**YOUR TASK**
Lay out the lines as a Markdown table with a "Row" column and a "Line" column, leaving out any blank lines. Begin at the line that contains "-54000 (945, 325)" and stop after the last line of the records.

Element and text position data
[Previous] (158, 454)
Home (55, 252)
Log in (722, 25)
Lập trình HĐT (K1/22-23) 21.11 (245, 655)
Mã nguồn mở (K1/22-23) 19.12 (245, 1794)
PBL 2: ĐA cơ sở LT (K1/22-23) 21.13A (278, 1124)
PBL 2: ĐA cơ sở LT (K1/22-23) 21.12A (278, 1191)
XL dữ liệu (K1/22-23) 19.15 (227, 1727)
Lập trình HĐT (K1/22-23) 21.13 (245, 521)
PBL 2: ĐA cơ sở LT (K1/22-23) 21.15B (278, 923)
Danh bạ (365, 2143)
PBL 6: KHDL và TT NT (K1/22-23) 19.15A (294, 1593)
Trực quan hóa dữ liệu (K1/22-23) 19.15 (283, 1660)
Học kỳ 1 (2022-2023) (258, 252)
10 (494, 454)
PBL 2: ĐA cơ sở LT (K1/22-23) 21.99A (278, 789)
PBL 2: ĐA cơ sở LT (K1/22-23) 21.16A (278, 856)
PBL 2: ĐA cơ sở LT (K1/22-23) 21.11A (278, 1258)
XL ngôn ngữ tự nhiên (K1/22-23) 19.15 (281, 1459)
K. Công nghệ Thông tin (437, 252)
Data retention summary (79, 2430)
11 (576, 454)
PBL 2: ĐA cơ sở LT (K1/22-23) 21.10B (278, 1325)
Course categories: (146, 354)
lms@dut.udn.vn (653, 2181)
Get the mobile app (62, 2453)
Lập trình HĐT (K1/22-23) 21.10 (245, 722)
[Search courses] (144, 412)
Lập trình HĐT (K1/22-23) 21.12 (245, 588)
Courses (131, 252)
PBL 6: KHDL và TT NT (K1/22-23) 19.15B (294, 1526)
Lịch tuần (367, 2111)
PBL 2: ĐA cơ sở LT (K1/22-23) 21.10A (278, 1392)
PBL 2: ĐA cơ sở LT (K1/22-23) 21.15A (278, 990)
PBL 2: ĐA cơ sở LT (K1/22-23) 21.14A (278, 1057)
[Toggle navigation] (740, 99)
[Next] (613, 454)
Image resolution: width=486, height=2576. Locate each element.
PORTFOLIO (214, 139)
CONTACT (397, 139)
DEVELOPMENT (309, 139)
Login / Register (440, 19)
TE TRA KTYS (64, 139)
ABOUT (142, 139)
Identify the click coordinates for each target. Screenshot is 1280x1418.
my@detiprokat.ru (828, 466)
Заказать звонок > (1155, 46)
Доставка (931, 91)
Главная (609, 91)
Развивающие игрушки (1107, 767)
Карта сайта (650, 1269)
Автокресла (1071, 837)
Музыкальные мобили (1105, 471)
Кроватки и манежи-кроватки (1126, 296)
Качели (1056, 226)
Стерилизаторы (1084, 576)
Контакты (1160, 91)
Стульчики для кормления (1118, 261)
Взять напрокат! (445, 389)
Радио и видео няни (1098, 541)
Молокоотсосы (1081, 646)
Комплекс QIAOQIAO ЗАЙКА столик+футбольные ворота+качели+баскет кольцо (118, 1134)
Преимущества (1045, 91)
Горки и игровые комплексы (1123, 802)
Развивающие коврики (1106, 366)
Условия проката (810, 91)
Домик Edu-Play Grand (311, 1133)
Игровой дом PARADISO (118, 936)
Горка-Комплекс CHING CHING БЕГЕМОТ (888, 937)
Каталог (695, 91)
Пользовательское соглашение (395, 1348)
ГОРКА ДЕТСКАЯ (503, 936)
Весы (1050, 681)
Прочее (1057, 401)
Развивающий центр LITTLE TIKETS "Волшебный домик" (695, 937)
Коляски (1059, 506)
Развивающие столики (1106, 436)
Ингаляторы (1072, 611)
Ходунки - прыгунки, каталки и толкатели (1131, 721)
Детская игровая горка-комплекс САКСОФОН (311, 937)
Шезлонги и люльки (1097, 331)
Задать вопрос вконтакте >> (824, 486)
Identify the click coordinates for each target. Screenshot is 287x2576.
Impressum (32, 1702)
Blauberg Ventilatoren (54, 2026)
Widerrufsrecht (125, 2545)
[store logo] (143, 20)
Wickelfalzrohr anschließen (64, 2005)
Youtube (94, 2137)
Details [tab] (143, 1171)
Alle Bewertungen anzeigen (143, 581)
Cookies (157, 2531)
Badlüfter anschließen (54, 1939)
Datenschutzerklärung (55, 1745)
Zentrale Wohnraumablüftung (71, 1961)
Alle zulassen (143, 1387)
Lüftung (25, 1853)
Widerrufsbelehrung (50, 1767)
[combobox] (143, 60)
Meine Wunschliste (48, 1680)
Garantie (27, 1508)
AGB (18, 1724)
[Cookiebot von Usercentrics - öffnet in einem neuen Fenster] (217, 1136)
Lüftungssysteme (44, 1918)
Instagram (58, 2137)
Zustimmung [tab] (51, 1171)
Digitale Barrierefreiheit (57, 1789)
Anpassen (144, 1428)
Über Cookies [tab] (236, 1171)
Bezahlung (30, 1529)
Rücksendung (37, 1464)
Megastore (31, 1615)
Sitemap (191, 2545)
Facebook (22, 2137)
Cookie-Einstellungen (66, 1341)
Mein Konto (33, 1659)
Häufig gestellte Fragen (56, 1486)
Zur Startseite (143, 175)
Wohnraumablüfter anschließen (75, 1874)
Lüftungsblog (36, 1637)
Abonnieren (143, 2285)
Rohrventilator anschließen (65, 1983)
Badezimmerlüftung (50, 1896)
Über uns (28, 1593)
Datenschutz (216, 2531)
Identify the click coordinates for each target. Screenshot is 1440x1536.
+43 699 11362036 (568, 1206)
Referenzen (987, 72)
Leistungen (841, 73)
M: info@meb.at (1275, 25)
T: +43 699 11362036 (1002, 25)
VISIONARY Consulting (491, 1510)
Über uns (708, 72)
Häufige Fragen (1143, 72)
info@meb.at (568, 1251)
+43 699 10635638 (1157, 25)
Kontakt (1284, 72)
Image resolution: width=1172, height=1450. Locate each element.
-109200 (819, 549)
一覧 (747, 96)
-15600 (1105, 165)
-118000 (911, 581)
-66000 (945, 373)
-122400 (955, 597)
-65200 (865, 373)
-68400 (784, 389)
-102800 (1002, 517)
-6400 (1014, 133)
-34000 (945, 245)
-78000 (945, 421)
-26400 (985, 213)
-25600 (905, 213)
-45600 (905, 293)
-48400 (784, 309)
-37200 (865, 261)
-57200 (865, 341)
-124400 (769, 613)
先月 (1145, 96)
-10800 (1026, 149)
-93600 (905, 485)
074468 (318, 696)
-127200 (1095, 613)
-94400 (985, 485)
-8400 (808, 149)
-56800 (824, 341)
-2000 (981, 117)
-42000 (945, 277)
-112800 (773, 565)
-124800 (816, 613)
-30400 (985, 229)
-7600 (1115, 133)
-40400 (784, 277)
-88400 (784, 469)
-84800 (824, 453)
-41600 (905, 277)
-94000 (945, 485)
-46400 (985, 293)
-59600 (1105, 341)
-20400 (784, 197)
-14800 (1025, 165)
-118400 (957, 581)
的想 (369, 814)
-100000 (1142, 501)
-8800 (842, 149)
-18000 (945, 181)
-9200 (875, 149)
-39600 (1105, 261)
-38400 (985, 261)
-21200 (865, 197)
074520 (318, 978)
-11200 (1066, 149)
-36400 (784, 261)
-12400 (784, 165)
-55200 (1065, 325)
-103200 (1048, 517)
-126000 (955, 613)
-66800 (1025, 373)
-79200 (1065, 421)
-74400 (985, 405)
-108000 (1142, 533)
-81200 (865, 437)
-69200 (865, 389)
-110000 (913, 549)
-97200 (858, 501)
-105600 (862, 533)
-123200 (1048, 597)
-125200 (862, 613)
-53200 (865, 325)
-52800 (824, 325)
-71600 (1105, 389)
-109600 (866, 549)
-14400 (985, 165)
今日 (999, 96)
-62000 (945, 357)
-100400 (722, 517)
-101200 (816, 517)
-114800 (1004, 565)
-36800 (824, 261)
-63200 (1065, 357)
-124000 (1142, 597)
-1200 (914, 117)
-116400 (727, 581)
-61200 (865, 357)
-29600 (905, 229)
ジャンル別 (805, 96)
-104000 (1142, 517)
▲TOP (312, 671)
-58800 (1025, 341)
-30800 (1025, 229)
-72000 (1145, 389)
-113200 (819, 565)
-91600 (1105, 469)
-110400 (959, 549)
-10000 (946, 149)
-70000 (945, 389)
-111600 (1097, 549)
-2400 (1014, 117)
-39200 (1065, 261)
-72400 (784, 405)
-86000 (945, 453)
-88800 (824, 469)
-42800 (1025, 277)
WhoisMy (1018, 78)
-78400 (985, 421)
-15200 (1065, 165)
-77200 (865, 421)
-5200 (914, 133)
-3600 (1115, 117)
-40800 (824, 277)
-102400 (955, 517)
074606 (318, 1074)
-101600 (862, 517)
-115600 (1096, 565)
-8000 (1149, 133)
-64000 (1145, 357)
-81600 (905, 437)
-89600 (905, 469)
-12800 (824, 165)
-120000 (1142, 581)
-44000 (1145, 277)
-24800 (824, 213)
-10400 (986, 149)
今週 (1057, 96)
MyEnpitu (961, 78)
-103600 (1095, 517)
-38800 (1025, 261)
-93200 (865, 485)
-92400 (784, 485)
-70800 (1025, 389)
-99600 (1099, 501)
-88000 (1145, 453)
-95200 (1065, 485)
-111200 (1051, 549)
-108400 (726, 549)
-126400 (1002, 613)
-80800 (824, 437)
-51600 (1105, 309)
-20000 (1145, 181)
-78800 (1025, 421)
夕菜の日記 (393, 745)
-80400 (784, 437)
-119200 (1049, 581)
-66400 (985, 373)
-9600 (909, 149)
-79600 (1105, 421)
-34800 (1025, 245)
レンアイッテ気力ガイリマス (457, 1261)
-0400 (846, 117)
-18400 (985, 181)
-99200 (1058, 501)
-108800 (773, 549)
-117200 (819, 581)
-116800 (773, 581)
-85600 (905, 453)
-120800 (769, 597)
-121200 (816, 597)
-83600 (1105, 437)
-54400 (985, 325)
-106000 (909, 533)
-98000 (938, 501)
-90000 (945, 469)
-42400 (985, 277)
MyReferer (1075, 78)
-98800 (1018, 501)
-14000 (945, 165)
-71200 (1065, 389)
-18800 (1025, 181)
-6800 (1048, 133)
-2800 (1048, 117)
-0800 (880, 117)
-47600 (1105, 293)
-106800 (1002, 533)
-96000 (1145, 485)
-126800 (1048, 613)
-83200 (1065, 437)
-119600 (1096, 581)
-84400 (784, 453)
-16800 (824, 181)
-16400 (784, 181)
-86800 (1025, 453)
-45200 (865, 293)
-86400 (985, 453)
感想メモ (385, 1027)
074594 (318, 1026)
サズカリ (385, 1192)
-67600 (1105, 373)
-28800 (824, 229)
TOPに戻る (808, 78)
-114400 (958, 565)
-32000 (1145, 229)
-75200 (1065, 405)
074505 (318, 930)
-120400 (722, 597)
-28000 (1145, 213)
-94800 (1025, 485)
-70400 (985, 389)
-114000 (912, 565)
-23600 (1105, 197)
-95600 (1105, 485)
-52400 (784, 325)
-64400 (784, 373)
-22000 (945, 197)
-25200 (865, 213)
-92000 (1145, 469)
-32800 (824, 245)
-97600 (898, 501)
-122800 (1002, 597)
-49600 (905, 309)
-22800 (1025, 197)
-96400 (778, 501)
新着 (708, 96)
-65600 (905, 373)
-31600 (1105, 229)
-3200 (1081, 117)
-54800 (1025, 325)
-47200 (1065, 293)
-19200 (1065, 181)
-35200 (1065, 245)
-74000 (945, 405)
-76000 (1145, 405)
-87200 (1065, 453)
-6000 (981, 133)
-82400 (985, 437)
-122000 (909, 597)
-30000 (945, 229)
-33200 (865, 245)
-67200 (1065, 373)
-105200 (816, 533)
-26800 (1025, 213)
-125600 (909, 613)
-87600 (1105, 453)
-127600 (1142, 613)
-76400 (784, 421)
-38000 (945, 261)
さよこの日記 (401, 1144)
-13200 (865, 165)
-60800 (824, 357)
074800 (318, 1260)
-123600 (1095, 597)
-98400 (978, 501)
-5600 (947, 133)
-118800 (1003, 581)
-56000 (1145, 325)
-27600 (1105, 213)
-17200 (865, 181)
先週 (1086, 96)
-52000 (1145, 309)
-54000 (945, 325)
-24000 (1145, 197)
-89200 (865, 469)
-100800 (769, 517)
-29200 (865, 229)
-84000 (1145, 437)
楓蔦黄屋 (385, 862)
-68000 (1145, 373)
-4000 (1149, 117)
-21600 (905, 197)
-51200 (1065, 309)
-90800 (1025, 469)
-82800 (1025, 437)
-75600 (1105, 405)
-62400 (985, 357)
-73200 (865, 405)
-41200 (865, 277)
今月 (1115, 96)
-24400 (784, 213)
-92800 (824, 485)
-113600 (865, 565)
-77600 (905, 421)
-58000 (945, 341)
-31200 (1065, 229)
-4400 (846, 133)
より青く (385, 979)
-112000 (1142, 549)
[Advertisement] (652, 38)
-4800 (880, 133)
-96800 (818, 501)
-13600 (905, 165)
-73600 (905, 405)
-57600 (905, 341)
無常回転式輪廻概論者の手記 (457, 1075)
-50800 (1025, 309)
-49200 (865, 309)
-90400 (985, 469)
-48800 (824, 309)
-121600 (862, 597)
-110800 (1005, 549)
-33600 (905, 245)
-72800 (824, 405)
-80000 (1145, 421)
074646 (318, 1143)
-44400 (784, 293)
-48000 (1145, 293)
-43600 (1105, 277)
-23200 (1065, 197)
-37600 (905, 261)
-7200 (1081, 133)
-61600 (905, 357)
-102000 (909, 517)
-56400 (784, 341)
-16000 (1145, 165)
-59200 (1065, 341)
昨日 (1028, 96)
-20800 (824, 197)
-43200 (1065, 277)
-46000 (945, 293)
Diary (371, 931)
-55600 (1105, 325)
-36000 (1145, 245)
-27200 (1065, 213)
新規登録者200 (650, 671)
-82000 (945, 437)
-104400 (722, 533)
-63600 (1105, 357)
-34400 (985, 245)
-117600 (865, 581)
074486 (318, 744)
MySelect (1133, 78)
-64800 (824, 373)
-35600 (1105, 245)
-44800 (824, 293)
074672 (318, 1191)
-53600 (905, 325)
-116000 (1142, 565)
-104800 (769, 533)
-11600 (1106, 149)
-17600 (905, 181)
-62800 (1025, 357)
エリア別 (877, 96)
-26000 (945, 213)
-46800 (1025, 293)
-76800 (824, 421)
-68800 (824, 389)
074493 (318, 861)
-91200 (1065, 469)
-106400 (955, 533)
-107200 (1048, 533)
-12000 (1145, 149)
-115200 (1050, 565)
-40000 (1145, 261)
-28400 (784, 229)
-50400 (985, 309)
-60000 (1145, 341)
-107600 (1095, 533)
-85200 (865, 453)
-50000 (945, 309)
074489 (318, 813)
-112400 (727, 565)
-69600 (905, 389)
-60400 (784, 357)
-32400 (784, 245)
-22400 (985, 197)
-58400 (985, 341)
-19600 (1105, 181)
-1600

**SOLUTION TO THIS PROBLEM**
| Row | Line |
|---|---|
| 1 | -54000 (945, 325) |
| 2 | -24000 (1145, 197) |
| 3 | -89200 (865, 469) |
| 4 | -100800 (769, 517) |
| 5 | -29200 (865, 229) |
| 6 | -84000 (1145, 437) |
| 7 | 楓蔦黄屋 (385, 862) |
| 8 | -68000 (1145, 373) |
| 9 | -4000 (1149, 117) |
| 10 | -21600 (905, 197) |
| 11 | -51200 (1065, 309) |
| 12 | -90800 (1025, 469) |
| 13 | -82800 (1025, 437) |
| 14 | -75600 (1105, 405) |
| 15 | -62400 (985, 357) |
| 16 | -73200 (865, 405) |
| 17 | -41200 (865, 277) |
| 18 | 今月 (1115, 96) |
| 19 | -24400 (784, 213) |
| 20 | -92800 (824, 485) |
| 21 | -113600 (865, 565) |
| 22 | -77600 (905, 421) |
| 23 | -58000 (945, 341) |
| 24 | -31200 (1065, 229) |
| 25 | -4400 (846, 133) |
| 26 | より青く (385, 979) |
| 27 | -112000 (1142, 549) |
| 28 | [Advertisement] (652, 38) |
| 29 | -4800 (880, 133) |
| 30 | -96800 (818, 501) |
| 31 | -13600 (905, 165) |
| 32 | -73600 (905, 405) |
| 33 | -57600 (905, 341) |
| 34 | 無常回転式輪廻概論者の手記 (457, 1075) |
| 35 | -50800 (1025, 309) |
| 36 | -49200 (865, 309) |
| 37 | -90400 (985, 469) |
| 38 | -48800 (824, 309) |
| 39 | -121600 (862, 597) |
| 40 | -110800 (1005, 549) |
| 41 | -33600 (905, 245) |
| 42 | -72800 (824, 405) |
| 43 | -80000 (1145, 421) |
| 44 | 074646 (318, 1143) |
| 45 | -44400 (784, 293) |
| 46 | -48000 (1145, 293) |
| 47 | -43600 (1105, 277) |
| 48 | -23200 (1065, 197) |
| 49 | -37600 (905, 261) |
| 50 | -7200 (1081, 133) |
| 51 | -61600 (905, 357) |
| 52 | -102000 (909, 517) |
| 53 | -56400 (784, 341) |
| 54 | -16000 (1145, 165) |
| 55 | -59200 (1065, 341) |
| 56 | 昨日 (1028, 96) |
| 57 | -20800 (824, 197) |
| 58 | -43200 (1065, 277) |
| 59 | -46000 (945, 293) |
| 60 | Diary (371, 931) |
| 61 | -55600 (1105, 325) |
| 62 | -36000 (1145, 245) |
| 63 | -27200 (1065, 213) |
| 64 | 新規登録者200 (650, 671) |
| 65 | -82000 (945, 437) |
| 66 | -104400 (722, 533) |
| 67 | -63600 (1105, 357) |
| 68 | -34400 (985, 245) |
| 69 | -117600 (865, 581) |
| 70 | 074486 (318, 744) |
| 71 | MySelect (1133, 78) |
| 72 | -64800 (824, 373) |
| 73 | -35600 (1105, 245) |
| 74 | -44800 (824, 293) |
| 75 | 074672 (318, 1191) |
| 76 | -53600 (905, 325) |
| 77 | -116000 (1142, 565) |
| 78 | -104800 (769, 533) |
| 79 | -11600 (1106, 149) |
| 80 | -17600 (905, 181) |
| 81 | -62800 (1025, 357) |
| 82 | エリア別 (877, 96) |
| 83 | -26000 (945, 213) |
| 84 | -46800 (1025, 293) |
| 85 | -76800 (824, 421) |
| 86 | -68800 (824, 389) |
| 87 | 074493 (318, 861) |
| 88 | -91200 (1065, 469) |
| 89 | -106400 (955, 533) |
| 90 | -107200 (1048, 533) |
| 91 | -12000 (1145, 149) |
| 92 | -115200 (1050, 565) |
| 93 | -40000 (1145, 261) |
| 94 | -28400 (784, 229) |
| 95 | -50400 (985, 309) |
| 96 | -60000 (1145, 341) |
| 97 | -107600 (1095, 533) |
| 98 | -85200 (865, 453) |
| 99 | -50000 (945, 309) |
| 100 | 074489 (318, 813) |
| 101 | -112400 (727, 565) |
| 102 | -69600 (905, 389) |
| 103 | -60400 (784, 357) |
| 104 | -32400 (784, 245) |
| 105 | -22400 (985, 197) |
| 106 | -58400 (985, 341) |
| 107 | -19600 (1105, 181) |
| 108 | -1600 |